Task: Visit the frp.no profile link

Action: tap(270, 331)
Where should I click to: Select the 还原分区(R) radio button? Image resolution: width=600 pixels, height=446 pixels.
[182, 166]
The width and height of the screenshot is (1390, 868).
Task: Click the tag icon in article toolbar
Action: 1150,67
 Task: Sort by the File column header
- - - -
▸ **Problem requirements**: The line with "Where should I" and every line after it up to the end of the entries: output those exactly, and only those.

▸ **Exercise response**:
Where should I click to: Select the 还原分区(R) radio button? Image resolution: width=600 pixels, height=446 pixels.
[182, 166]
The width and height of the screenshot is (1390, 868).
Task: Click the tag icon in article toolbar
Action: 1150,67
 Task: Sort by the File column header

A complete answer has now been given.